Friday, December 16, 2011

Factored translation: simple experiment

  •           Moses decoder and training scripts that implements the factored translation models; MGiza++ for word alignment
  •           The English-Romanian journalistic corpus used for NAACL 2005 word alignment shared task (37,000 sentence pairs, and two test sets of 400 sentence pairs each)

The VMware Player Virtual Machine (user/ubuntu) contains a working install of Moses and training scripts for a baseline system and for a factored system.


Training the baseline system (smt/naacl-baseline)

Preparing for alignment:$ wa-prep.sh
Takes just a few minutes and produces a directory 'corpus' under 'smt/naacl-baseline/tm-enro'.

Word alignment:
for English to Romanian
$ word-align.sh 1
for Romanian to English
$ word-align.sh 2
It takes ~20 minutes for each direction and produces 2 directories: 'giza.en-ro' and 'giza.ro-en' under 'smt/naacl-baseline/tm-enro'. The alignment can run in parallel (use 'screen' or different sessions for each direction).

= WORK TO DO =
Continue the walkthrough on training a Moses baseline system for the factored translation experiment, picking up after its last sentence about running the two alignment directions in parallel.

= DATA SECTION =
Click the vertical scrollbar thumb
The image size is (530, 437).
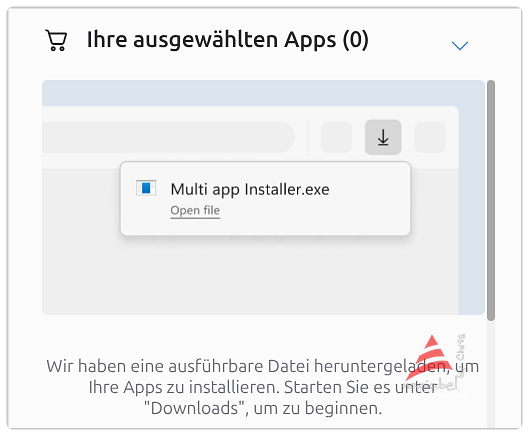click(491, 200)
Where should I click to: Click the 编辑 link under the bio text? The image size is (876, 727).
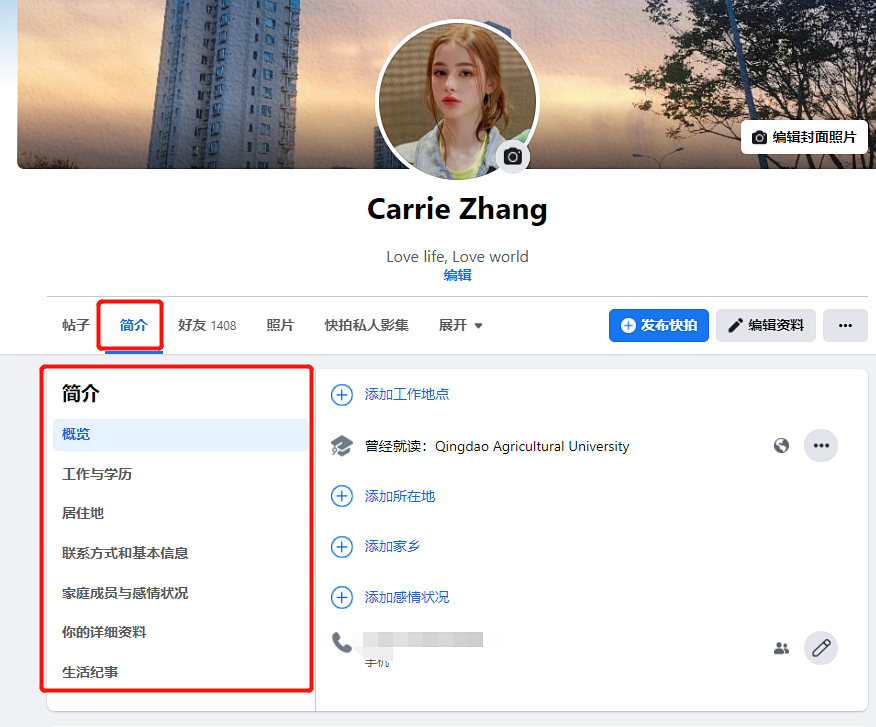point(457,274)
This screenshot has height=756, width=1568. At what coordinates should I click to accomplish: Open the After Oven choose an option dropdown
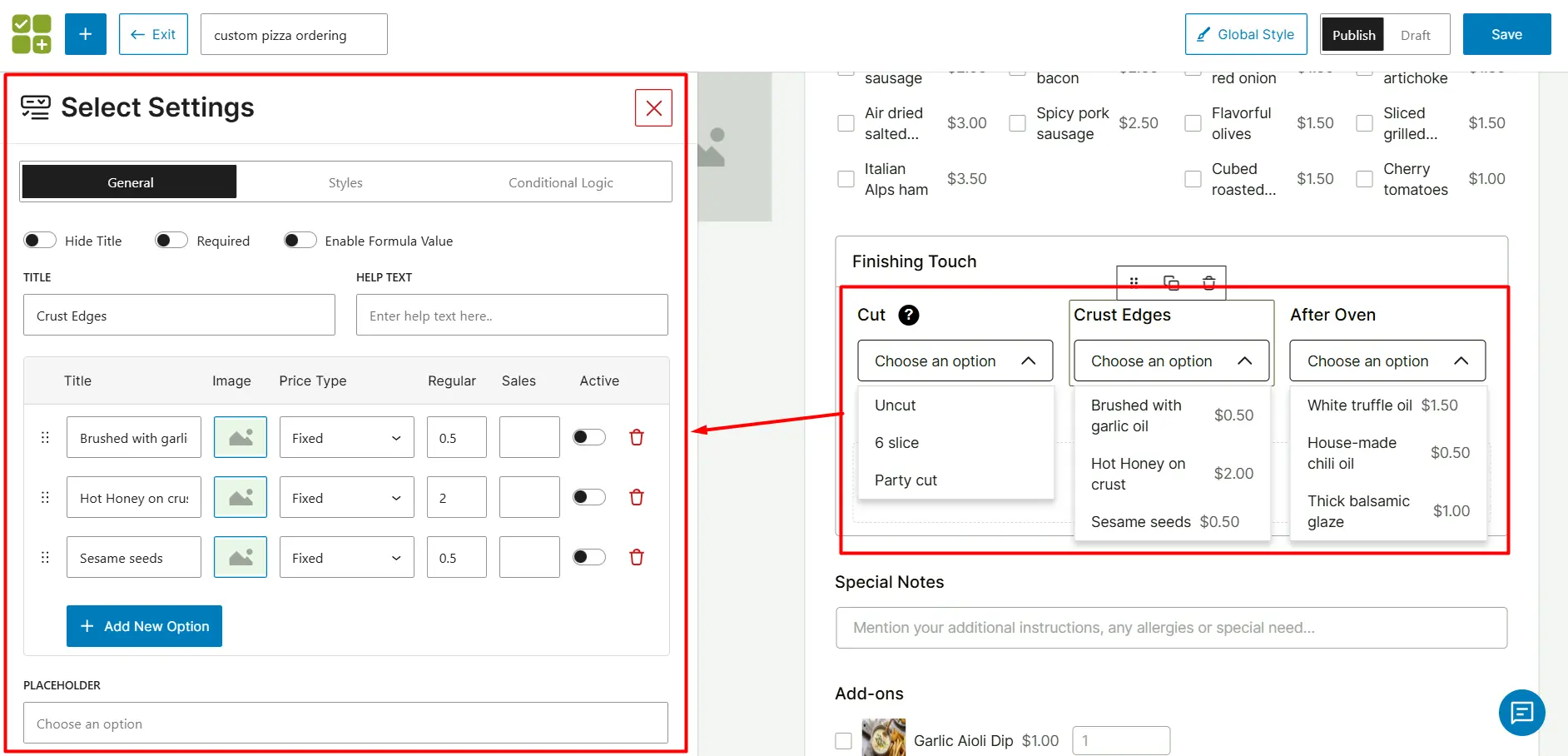1387,361
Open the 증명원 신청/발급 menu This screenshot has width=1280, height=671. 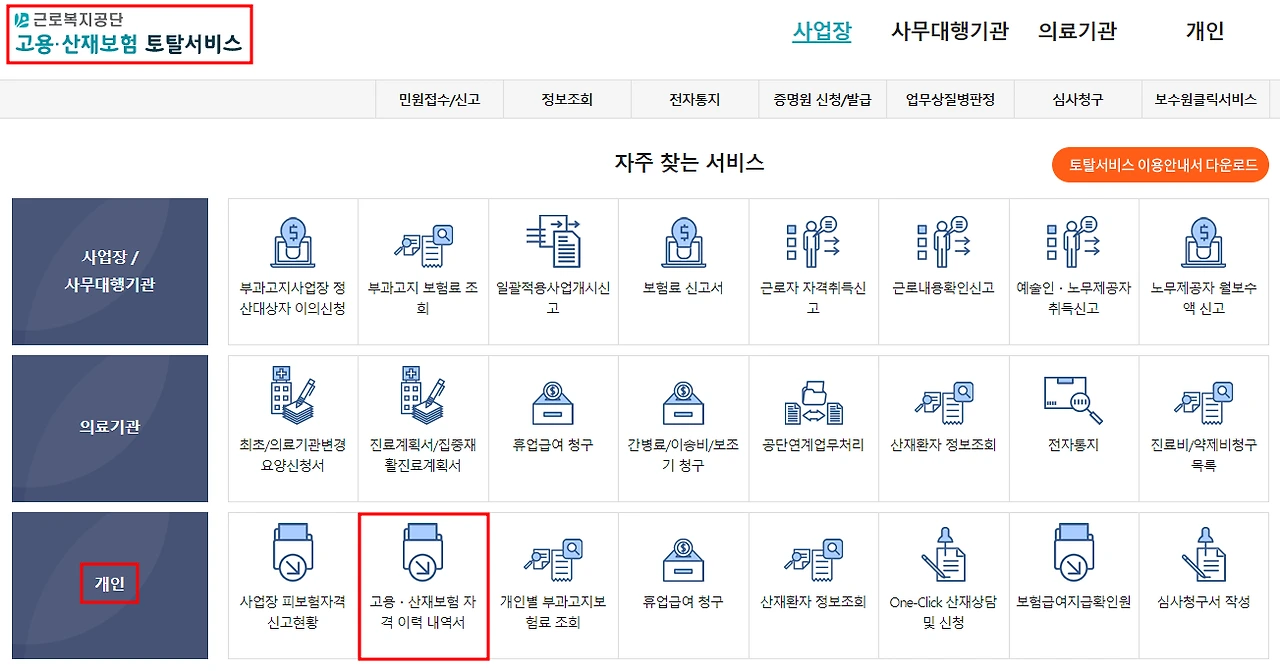click(x=822, y=99)
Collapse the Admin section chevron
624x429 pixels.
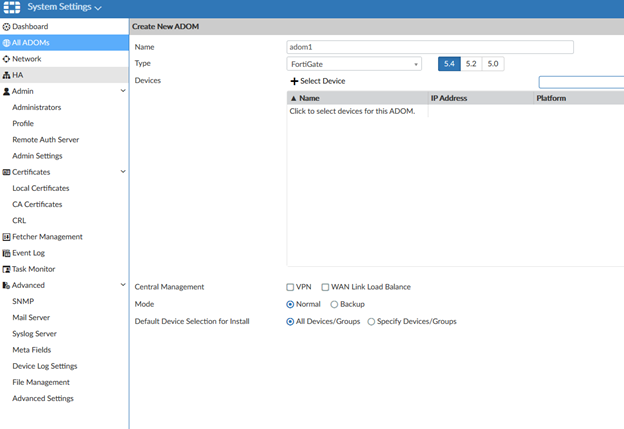pos(122,91)
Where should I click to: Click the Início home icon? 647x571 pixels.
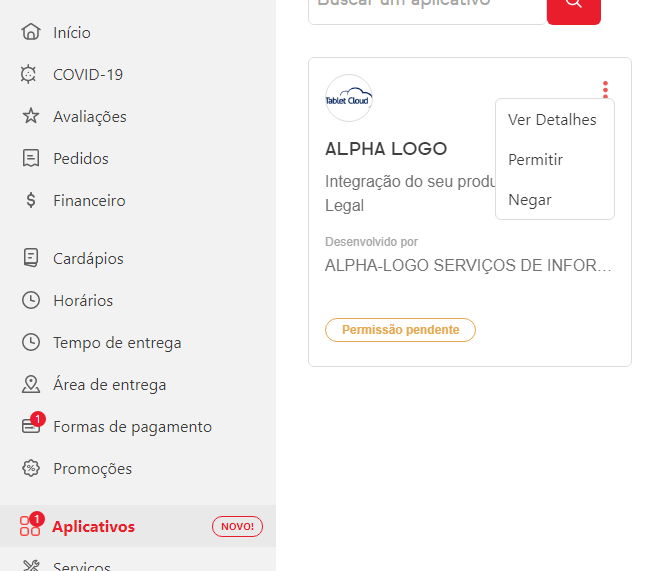(x=31, y=33)
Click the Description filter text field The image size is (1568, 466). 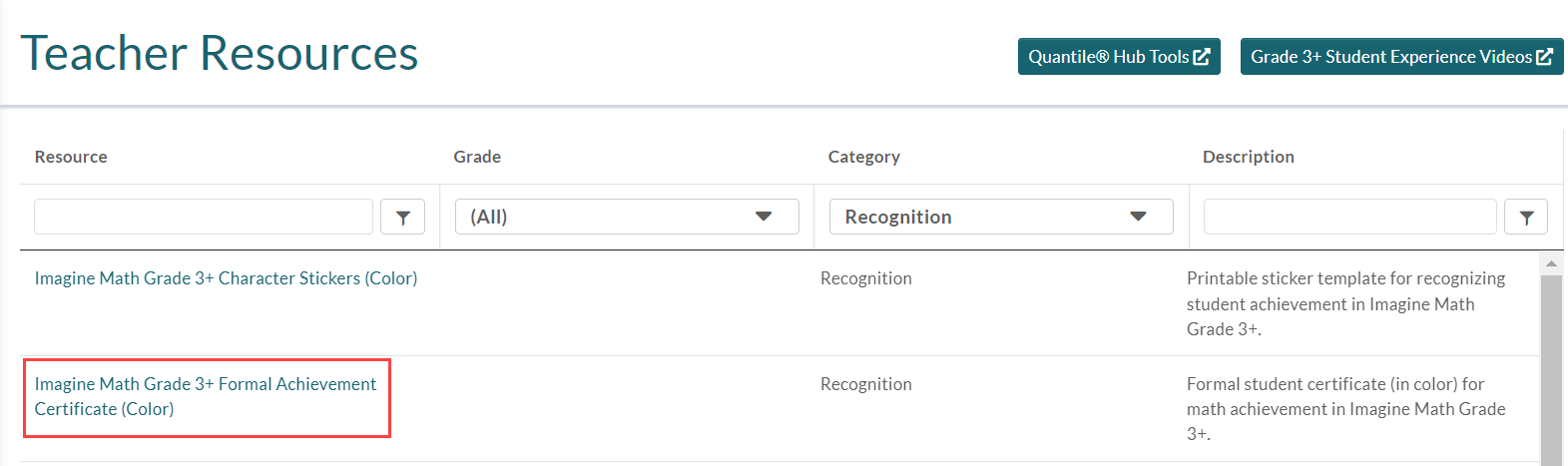1350,217
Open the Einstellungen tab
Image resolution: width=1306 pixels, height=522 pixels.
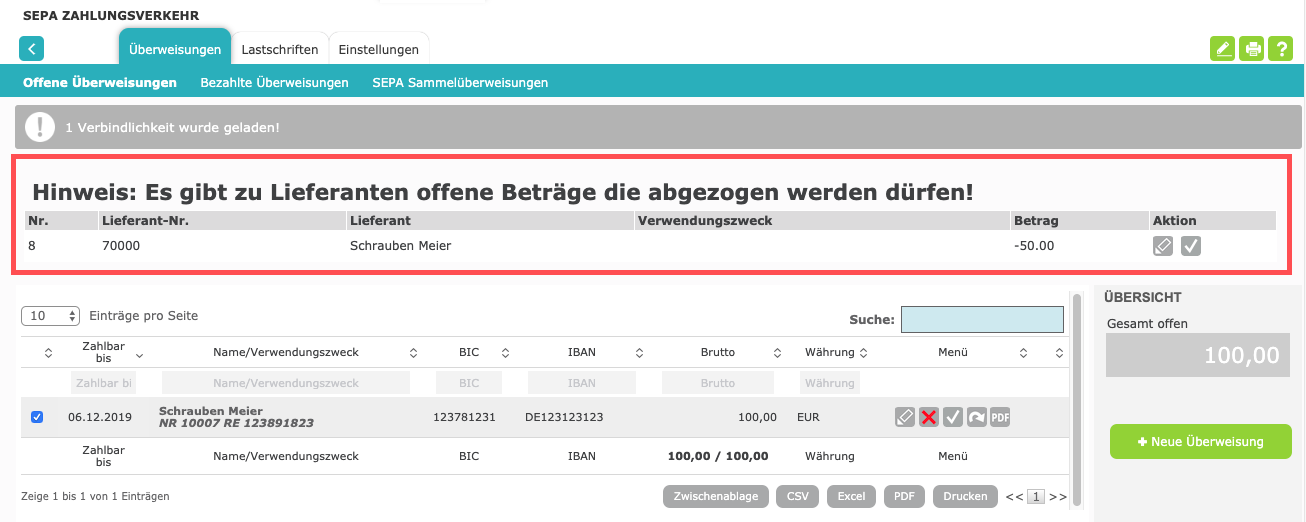[378, 50]
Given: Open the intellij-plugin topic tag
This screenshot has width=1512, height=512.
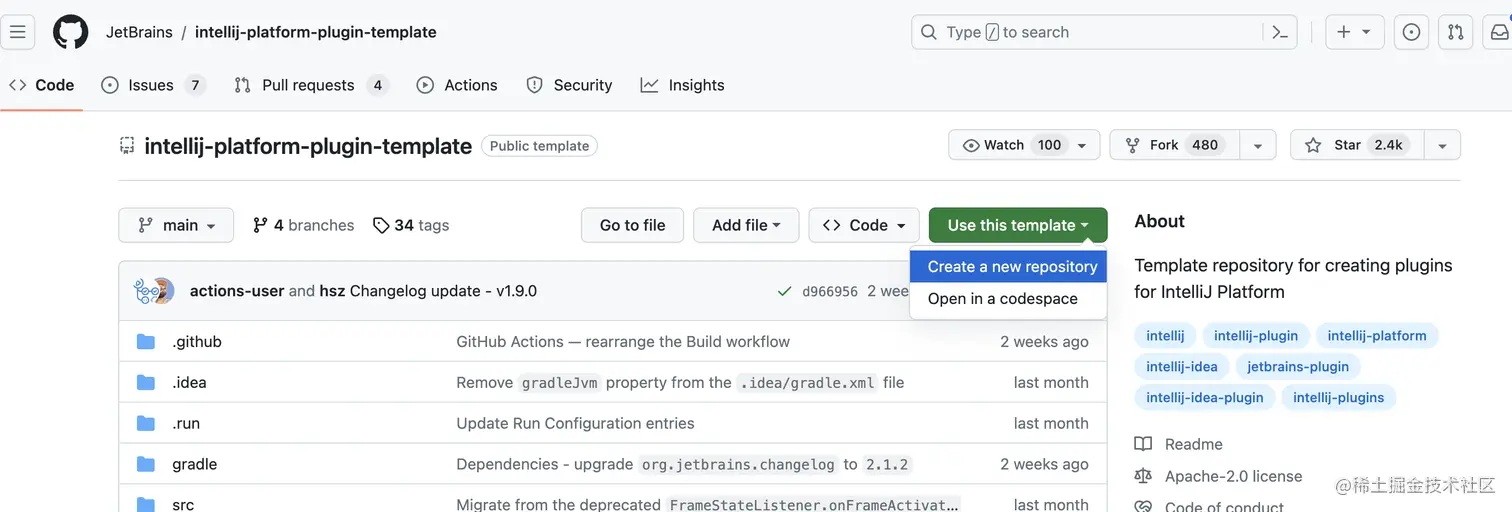Looking at the screenshot, I should coord(1256,336).
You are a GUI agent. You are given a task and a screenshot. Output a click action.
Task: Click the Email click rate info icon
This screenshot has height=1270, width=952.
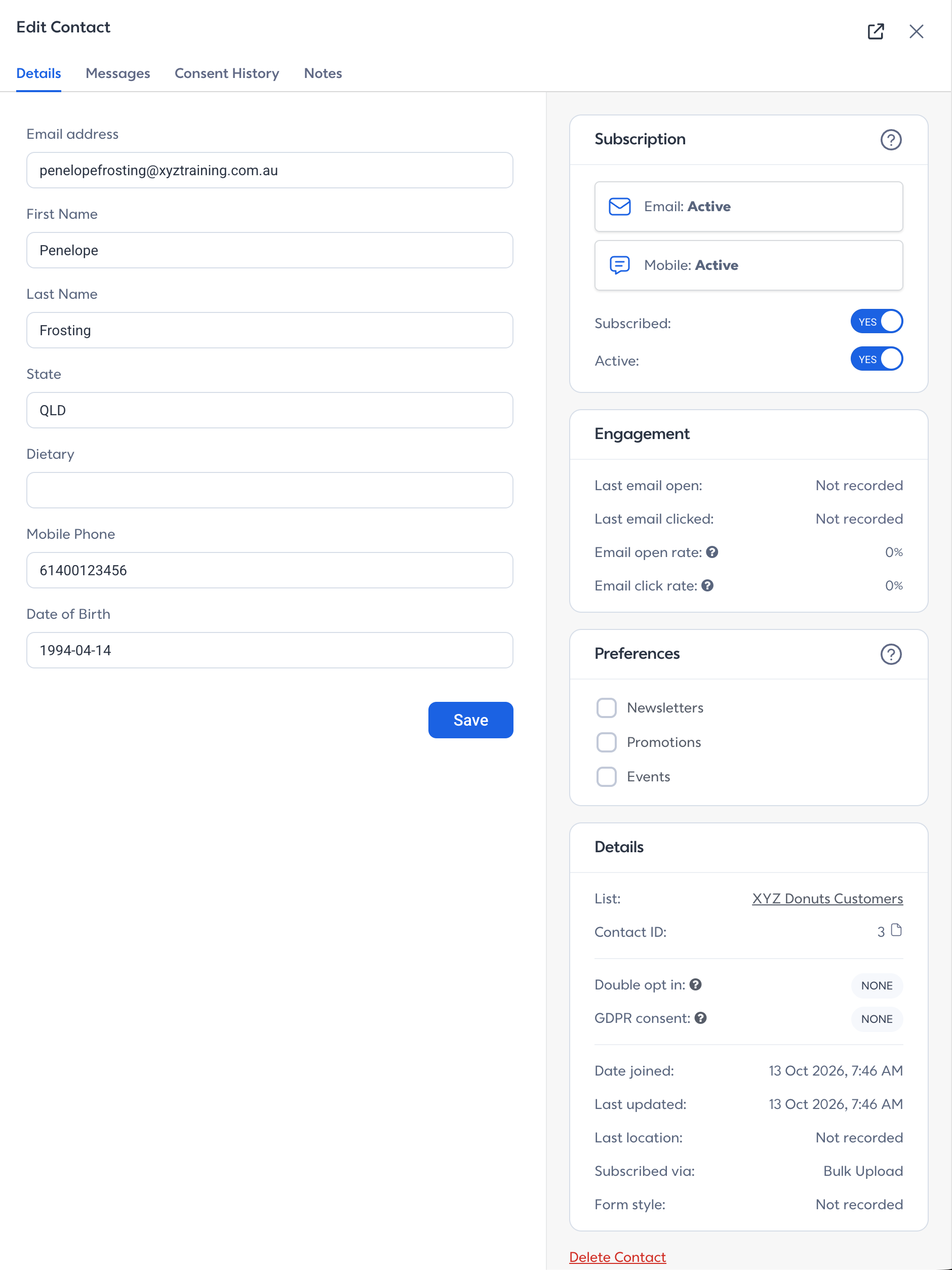[x=707, y=585]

= OUTPUT OF THE TASK =
Extract translation equivalents:
$ train-tm.sh
It takes ~10 minutes and produces a directory 'model' under 'smt/naacl-baseline/tm-enro'. The decoder configuration file is 'moses.ini' in the 'model' directory. Just to be sure that everything worked fine, test this configuration file by launching:
$ test-tm.sh tm-enro/model/moses.ini
It translates the test file 'naacl.en-ro.fact0.en.test' using the system configured in the 'moses.ini' file. It outputs the translation in 'naacl.en-ro.fact0.en.test-outro' and a BLEU score on command line.

Parameter optimization:
$ tune.sh
The system parameters are optimized using the development test set ('naacl.en-ro.fact0.en.dev' and  the reference translation 'naacl.en-ro.fact0.ro.dev').
It takes a couple of hours. The result is a 'moses.ini' configuration file in 'smt/naacl-baseline/mert-enro' with optimised parameters.
Hint: To speed up tuning, if you have more than two threads available, allocate more cores to the virtual machine and change the parameter --decoder-flags "threads 2" accordingly.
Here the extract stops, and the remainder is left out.